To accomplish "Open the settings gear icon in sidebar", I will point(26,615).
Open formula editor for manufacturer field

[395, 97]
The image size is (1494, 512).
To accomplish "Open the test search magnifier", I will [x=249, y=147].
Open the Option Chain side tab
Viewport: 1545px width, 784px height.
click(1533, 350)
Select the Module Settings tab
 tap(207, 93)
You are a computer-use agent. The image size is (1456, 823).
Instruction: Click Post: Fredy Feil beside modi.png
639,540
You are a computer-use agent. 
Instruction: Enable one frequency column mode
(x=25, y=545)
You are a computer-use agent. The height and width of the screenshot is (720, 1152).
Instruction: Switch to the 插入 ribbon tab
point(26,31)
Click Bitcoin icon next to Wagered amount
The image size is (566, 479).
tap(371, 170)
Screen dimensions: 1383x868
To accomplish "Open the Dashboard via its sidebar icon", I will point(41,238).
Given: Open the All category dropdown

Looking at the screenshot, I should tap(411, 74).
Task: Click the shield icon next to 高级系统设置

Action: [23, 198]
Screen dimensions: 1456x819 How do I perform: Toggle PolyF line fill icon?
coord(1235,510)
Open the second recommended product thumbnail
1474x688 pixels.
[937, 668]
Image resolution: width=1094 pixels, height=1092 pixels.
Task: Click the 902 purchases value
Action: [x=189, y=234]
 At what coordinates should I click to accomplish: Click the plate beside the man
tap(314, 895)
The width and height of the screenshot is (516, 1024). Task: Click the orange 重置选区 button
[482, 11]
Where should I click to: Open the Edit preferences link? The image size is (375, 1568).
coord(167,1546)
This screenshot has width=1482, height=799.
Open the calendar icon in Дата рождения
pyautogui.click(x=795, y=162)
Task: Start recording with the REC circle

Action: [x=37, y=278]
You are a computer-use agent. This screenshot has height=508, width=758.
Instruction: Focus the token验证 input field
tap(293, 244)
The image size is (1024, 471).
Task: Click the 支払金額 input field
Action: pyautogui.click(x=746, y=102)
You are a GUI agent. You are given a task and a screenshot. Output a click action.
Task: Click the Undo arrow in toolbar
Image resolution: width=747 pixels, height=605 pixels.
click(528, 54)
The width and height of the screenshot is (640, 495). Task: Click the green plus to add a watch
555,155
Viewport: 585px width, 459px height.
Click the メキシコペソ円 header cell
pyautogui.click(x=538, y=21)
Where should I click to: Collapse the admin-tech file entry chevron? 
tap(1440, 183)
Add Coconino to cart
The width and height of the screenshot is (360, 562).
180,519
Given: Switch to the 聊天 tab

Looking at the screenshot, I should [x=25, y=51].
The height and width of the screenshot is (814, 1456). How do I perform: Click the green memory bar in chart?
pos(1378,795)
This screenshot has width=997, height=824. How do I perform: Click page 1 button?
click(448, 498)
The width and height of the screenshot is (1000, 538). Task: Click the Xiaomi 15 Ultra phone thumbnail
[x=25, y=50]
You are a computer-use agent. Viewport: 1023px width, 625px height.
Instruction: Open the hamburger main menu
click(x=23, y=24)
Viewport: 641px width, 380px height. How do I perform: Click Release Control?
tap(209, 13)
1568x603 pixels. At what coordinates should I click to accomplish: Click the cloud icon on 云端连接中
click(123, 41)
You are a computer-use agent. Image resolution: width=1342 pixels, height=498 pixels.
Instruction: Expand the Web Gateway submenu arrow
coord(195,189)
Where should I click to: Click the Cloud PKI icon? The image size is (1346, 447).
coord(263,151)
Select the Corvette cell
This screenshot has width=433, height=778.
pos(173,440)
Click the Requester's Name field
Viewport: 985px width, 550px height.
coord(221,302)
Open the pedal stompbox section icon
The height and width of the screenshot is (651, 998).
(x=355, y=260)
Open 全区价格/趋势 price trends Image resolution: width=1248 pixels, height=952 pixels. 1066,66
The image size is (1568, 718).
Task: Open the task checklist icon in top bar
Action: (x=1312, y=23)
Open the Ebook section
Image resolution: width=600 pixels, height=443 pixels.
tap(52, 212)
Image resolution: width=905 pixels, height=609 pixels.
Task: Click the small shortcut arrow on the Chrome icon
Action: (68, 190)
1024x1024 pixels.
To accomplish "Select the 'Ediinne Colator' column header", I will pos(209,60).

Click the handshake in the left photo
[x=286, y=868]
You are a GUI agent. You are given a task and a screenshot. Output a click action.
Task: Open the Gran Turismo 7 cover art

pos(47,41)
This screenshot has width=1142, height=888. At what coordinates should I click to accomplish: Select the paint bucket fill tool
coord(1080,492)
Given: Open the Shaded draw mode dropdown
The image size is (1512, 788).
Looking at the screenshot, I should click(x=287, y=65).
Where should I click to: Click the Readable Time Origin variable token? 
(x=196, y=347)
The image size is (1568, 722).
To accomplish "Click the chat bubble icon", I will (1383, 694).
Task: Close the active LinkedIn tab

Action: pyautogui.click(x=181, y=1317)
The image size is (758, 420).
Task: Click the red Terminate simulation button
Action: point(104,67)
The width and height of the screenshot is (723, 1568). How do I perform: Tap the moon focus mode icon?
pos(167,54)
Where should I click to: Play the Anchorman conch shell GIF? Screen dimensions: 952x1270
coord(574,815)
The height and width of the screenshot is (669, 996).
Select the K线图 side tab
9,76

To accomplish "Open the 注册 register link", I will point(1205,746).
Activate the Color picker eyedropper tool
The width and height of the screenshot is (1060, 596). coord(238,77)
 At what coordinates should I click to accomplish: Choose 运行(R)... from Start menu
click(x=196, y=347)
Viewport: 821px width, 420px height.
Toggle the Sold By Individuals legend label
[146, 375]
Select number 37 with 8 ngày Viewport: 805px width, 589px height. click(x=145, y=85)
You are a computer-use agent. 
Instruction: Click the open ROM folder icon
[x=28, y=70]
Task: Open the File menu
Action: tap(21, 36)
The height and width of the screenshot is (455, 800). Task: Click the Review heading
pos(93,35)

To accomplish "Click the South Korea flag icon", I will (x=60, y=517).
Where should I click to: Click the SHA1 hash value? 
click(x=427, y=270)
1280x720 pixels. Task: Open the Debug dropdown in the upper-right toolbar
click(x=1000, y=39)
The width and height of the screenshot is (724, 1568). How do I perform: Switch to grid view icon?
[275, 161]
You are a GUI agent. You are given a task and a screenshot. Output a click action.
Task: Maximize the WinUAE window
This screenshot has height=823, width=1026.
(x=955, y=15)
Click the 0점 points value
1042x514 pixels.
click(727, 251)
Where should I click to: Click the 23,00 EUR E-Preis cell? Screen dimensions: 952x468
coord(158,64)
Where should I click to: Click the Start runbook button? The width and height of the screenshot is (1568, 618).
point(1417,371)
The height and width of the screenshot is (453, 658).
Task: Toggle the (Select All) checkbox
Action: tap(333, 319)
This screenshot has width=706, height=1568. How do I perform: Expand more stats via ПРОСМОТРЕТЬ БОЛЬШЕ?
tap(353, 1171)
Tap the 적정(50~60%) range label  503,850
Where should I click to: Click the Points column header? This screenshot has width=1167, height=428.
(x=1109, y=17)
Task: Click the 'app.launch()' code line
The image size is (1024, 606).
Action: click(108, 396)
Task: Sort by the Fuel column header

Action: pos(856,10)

> **Assignment**: The records above must be restated. Preserve every word.

> **Response to the exercise**:
To accomplish "Open the settings gear icon in sidebar", I will point(26,615).
Open formula editor for manufacturer field

[395, 97]
The image size is (1494, 512).
To accomplish "Open the test search magnifier", I will [x=249, y=147].
Open the Option Chain side tab
Viewport: 1545px width, 784px height.
click(1533, 350)
Select the Module Settings tab
 tap(207, 93)
You are a computer-use agent. The image size is (1456, 823).
Instruction: Click Post: Fredy Feil beside modi.png
639,540
You are a computer-use agent. 
Instruction: Enable one frequency column mode
(x=25, y=545)
You are a computer-use agent. The height and width of the screenshot is (720, 1152).
Instruction: Switch to the 插入 ribbon tab
point(26,31)
Click Bitcoin icon next to Wagered amount
The image size is (566, 479).
tap(371, 170)
Screen dimensions: 1383x868
To accomplish "Open the Dashboard via its sidebar icon", I will point(41,238).
Given: Open the All category dropdown

Looking at the screenshot, I should tap(411, 74).
Task: Click the shield icon next to 高级系统设置

Action: [23, 198]
Screen dimensions: 1456x819 How do I perform: Toggle PolyF line fill icon?
coord(1235,510)
Open the second recommended product thumbnail
1474x688 pixels.
[937, 668]
Image resolution: width=1094 pixels, height=1092 pixels.
Task: Click the 902 purchases value
Action: [x=189, y=234]
 At what coordinates should I click to accomplish: Click the plate beside the man
tap(314, 895)
The width and height of the screenshot is (516, 1024). Task: Click the orange 重置选区 button
[482, 11]
Where should I click to: Open the Edit preferences link? The image size is (375, 1568).
coord(167,1546)
This screenshot has width=1482, height=799.
Open the calendar icon in Дата рождения
pyautogui.click(x=795, y=162)
Task: Start recording with the REC circle

Action: [x=37, y=278]
You are a computer-use agent. This screenshot has height=508, width=758.
Instruction: Focus the token验证 input field
tap(293, 244)
The image size is (1024, 471).
Task: Click the 支払金額 input field
Action: pyautogui.click(x=746, y=102)
You are a GUI agent. You are given a task and a screenshot. Output a click action.
Task: Click the Undo arrow in toolbar
Image resolution: width=747 pixels, height=605 pixels.
click(528, 54)
The width and height of the screenshot is (640, 495). Task: Click the green plus to add a watch
555,155
Viewport: 585px width, 459px height.
Click the メキシコペソ円 header cell
pyautogui.click(x=538, y=21)
Where should I click to: Collapse the admin-tech file entry chevron? 
tap(1440, 183)
Add Coconino to cart
The width and height of the screenshot is (360, 562).
180,519
Given: Switch to the 聊天 tab

Looking at the screenshot, I should [x=25, y=51].
The height and width of the screenshot is (814, 1456). How do I perform: Click the green memory bar in chart?
pos(1378,795)
This screenshot has width=997, height=824. How do I perform: Click page 1 button?
click(448, 498)
The width and height of the screenshot is (1000, 538). Task: Click the Xiaomi 15 Ultra phone thumbnail
[x=25, y=50]
You are a computer-use agent. Viewport: 1023px width, 625px height.
Instruction: Open the hamburger main menu
click(x=23, y=24)
Viewport: 641px width, 380px height. How do I perform: Click Release Control?
tap(209, 13)
1568x603 pixels. At what coordinates should I click to accomplish: Click the cloud icon on 云端连接中
click(123, 41)
You are a computer-use agent. Image resolution: width=1342 pixels, height=498 pixels.
Instruction: Expand the Web Gateway submenu arrow
coord(195,189)
Where should I click to: Click the Cloud PKI icon? The image size is (1346, 447).
coord(263,151)
Select the Corvette cell
This screenshot has width=433, height=778.
pos(173,440)
Click the Requester's Name field
Viewport: 985px width, 550px height.
coord(221,302)
Open the pedal stompbox section icon
The height and width of the screenshot is (651, 998).
(x=355, y=260)
Open 全区价格/趋势 price trends Image resolution: width=1248 pixels, height=952 pixels. 1066,66
The image size is (1568, 718).
Task: Open the task checklist icon in top bar
Action: (x=1312, y=23)
Open the Ebook section
Image resolution: width=600 pixels, height=443 pixels.
tap(52, 212)
Image resolution: width=905 pixels, height=609 pixels.
Task: Click the small shortcut arrow on the Chrome icon
Action: (68, 190)
1024x1024 pixels.
To accomplish "Select the 'Ediinne Colator' column header", I will pos(209,60).

Click the handshake in the left photo
[x=286, y=868]
You are a GUI agent. You are given a task and a screenshot. Output a click action.
Task: Open the Gran Turismo 7 cover art

pos(47,41)
This screenshot has width=1142, height=888. At what coordinates should I click to accomplish: Select the paint bucket fill tool
coord(1080,492)
Given: Open the Shaded draw mode dropdown
The image size is (1512, 788).
Looking at the screenshot, I should click(x=287, y=65).
Where should I click to: Click the Readable Time Origin variable token? 
(x=196, y=347)
The image size is (1568, 722).
To accomplish "Click the chat bubble icon", I will (1383, 694).
Task: Close the active LinkedIn tab

Action: pyautogui.click(x=181, y=1317)
The image size is (758, 420).
Task: Click the red Terminate simulation button
Action: point(104,67)
The width and height of the screenshot is (723, 1568). How do I perform: Tap the moon focus mode icon?
pos(167,54)
Where should I click to: Play the Anchorman conch shell GIF? Screen dimensions: 952x1270
coord(574,815)
The height and width of the screenshot is (669, 996).
Select the K线图 side tab
9,76

To accomplish "Open the 注册 register link", I will point(1205,746).
Activate the Color picker eyedropper tool
The width and height of the screenshot is (1060, 596). coord(238,77)
 At what coordinates should I click to accomplish: Choose 运行(R)... from Start menu
click(x=196, y=347)
Viewport: 821px width, 420px height.
Toggle the Sold By Individuals legend label
[146, 375]
Select number 37 with 8 ngày Viewport: 805px width, 589px height. click(x=145, y=85)
You are a computer-use agent. 
Instruction: Click the open ROM folder icon
[x=28, y=70]
Task: Open the File menu
Action: tap(21, 36)
The height and width of the screenshot is (455, 800). Task: Click the Review heading
pos(93,35)

To accomplish "Click the South Korea flag icon", I will (x=60, y=517).
Where should I click to: Click the SHA1 hash value? 
click(x=427, y=270)
1280x720 pixels. Task: Open the Debug dropdown in the upper-right toolbar
click(x=1000, y=39)
The width and height of the screenshot is (724, 1568). How do I perform: Switch to grid view icon?
[275, 161]
You are a GUI agent. You are given a task and a screenshot. Output a click action.
Task: Maximize the WinUAE window
This screenshot has height=823, width=1026.
(x=955, y=15)
Click the 0점 points value
1042x514 pixels.
click(727, 251)
Where should I click to: Click the 23,00 EUR E-Preis cell? Screen dimensions: 952x468
coord(158,64)
Where should I click to: Click the Start runbook button? The width and height of the screenshot is (1568, 618).
point(1417,371)
The height and width of the screenshot is (453, 658).
Task: Toggle the (Select All) checkbox
Action: tap(333, 319)
This screenshot has width=706, height=1568. How do I perform: Expand more stats via ПРОСМОТРЕТЬ БОЛЬШЕ?
tap(353, 1171)
Tap the 적정(50~60%) range label  503,850
Where should I click to: Click the Points column header? This screenshot has width=1167, height=428.
(x=1109, y=17)
Task: Click the 'app.launch()' code line
The image size is (1024, 606).
Action: click(108, 396)
Task: Sort by the Fuel column header

Action: pos(856,10)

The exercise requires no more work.